Paris later claimed he gained £150,- from its sales in the United Kingdom.

As expected, pirate copies soon became common and were much cheaper. For instance the 'Thaumatropical Amusement' was available in boxes of six discs for one shilling.

Original copies are now very rare; only one extant set produced by W. Phillips is currently known (in the Richard Balzer collection) and one single disc is at the Cinématheque Française.

Other early publishers across the continent included Alphonse Giroux & Compagnie in France, and Trentsensky in Austria. In 1833, these companies would be the very first publishers of the next big "philosophical toy" craze: the Phénakisticope.

==Animation==
In the first 1827 edition of "Philosophy in Sport", John Ayrton Paris described a version with a circular frame around the disc through which the strings were threaded. A little tug on the strings would cause a minor change in the axis of rotation and thus a slight shift in the position of the images while revolving. An adapted version of the standard horse and jockey thaumatrope could thus first show the jockey on the horse before being thrown over its head. In a new 1833 edition of the book this example was replaced with a version without a ring but with an elastic string added to change the axis by pulling it. This version showed a drinking man lowering and raising a bottle to and from his mouth, with an illustration of the different sides of the disc and the different states of the resulting image. Several other examples were described in the book. The balls of a juggler could appear as in motion and the two painted balls could be seen as three or four when the axis of rotation was shifted. A tailor in a pulpit next to a pond with a goose fluttering in the water would have the tailor falling into the water and the goose taking his place in the pulpit. No commercially produced versions with these techniques are known.

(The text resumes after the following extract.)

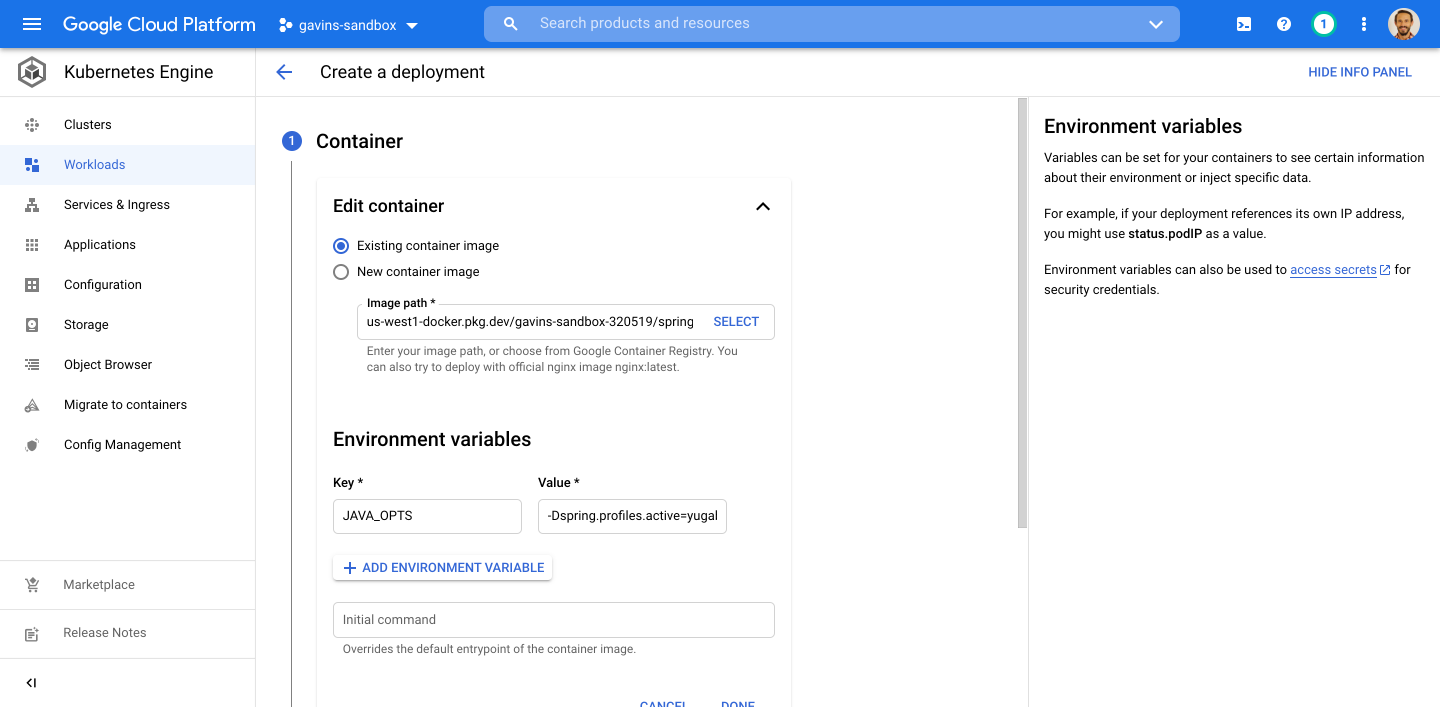This screenshot has height=707, width=1440.
Task: Click inside the Initial command field
Action: pos(553,620)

On 26 November 1869 the Rev. Richard Pilkington received "Useful Registered Design Number 5074" for his Pedemascope. This was a variation of the thaumatrope. It had a card with pictures "painted in two different positions on both sides". This card was placed in the two-part mahogany holder with a handle and a brass pin that would semi-rotate the card when it was twirled (a bit of iron preventing full rotation). Transparent or cut-out variations were suggested for use with the magic lantern.

In 1892 mechanical engineer Thomas E. Bickle received British Patent No. 20,281 for a clockwork thaumatrope with "pictures or designs exhibiting some action or motion in two phases, which are thus alternately presented to the eye in rapid succession with small intervals of rest".